The ideal time to start finger food is when your baby is picking up anything and everything and putting it in their mouth. It is a clear indicator that they are searching for food. Babies also love to copy their older siblings or parents and enjoy being part of meal times with the ability to demonstrate independence with their eating.
How to start baby led weaning
Sometimes this is started by accident especially with subsequent children, as babies love to grab food off their older sibling’s plate. However, ideally this is started at a family meal time. Start with seating your baby in a high chair at meal times when they are able to sit up – when your baby starts showing signs they would like to join in the meal time simply start with offering nutritious size and age suitable foods, such as a softly cooked piece of vegetable off your plate. If you think about it – fingers of nutritious foods are no different to giving your baby a bread based rusk.
Many foods have a built in handle – like a piece of cauliflower or broccoli, a cooked piece of carrot in the shape of a chip or even a little chop to suck on. At first they might just play with the food, smell it, look at it and then start to suck on it.

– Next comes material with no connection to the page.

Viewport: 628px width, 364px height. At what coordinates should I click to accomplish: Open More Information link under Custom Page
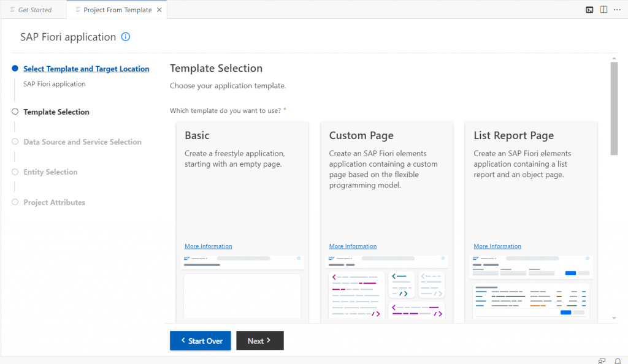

It’s still ok to also give them soft textured foods as well, especially iron rich foods as babies’ iron stores do start decreasing from birth until they are restored through iron rich foods when solids are introduced. So iron enriched infant cereals, meat and vegetables and mashed foods can still be offered on a spoon, and a variety of textures, colours, temperatures all to follow.
It is important to note here that baby led weaning has nothing to do with weaning off the breast, it is important to continue to breastfeed until at least 12 months of age as it is still an important source of nutrition for your baby. If you do decide to wean from breastfeeding completely before 12 months, a suitable infant formula needs to be introduced. If your baby has not established a good eating and drinking routine by the age of 12 months, then it is recommended to continue breastfeeding or supplementary feeding until you are confident your baby is gaining their complete nutrition from their solid and liquid diet. If you have any concerns about your baby’s diet, consult the expertise of a dietitian or ask your family doctor.
What about the mess? Baby exploring food
All methods of feeding babies is a messy exercise, and baby led weaning may increase this mess, but it is important for babies to feel the texture of foods, and explore foods. Just as playing with toys, paints and dirt, are all messy exercises, they are an important part of growing and developing.
The benefits of baby led weaning
There is much debate about the benefits of baby led weaning and whether they outweigh the limitations. Some of the benefits may include improving your child’s enjoyment in food, their variety of accepted foods, their self feeding ability and less use of processed baby foods.
On the other side of the coin some of the limitations may include the concern that skipping through the puree stage may affect development of eating and speech; there is a real risk of choking – babies should never be left unsupervised while eating; and that too much emphasis on food being for play up until 12mths of age may impact their nutritional intake – especially of foods rich in iron and zinc which are extremely important for breastfeeding infants as their stores are depleted from birth.
Australian authorities are yet to provide official recommendations for or against baby led weaning. The World Health Organisation continues to recommend starting solids with pureed and well cooked foods.
When not to consider baby led starting solids
- When your baby is not showing signs of readiness for starting solids;
- Your baby has digestive problems such as reflux, tongue tie, palate problems;
- Your baby is developmentally delayed, perhaps due to being born prematurely or with a disability.
- Your baby has special needs and can’t chew very well, or difficulty picking up foods.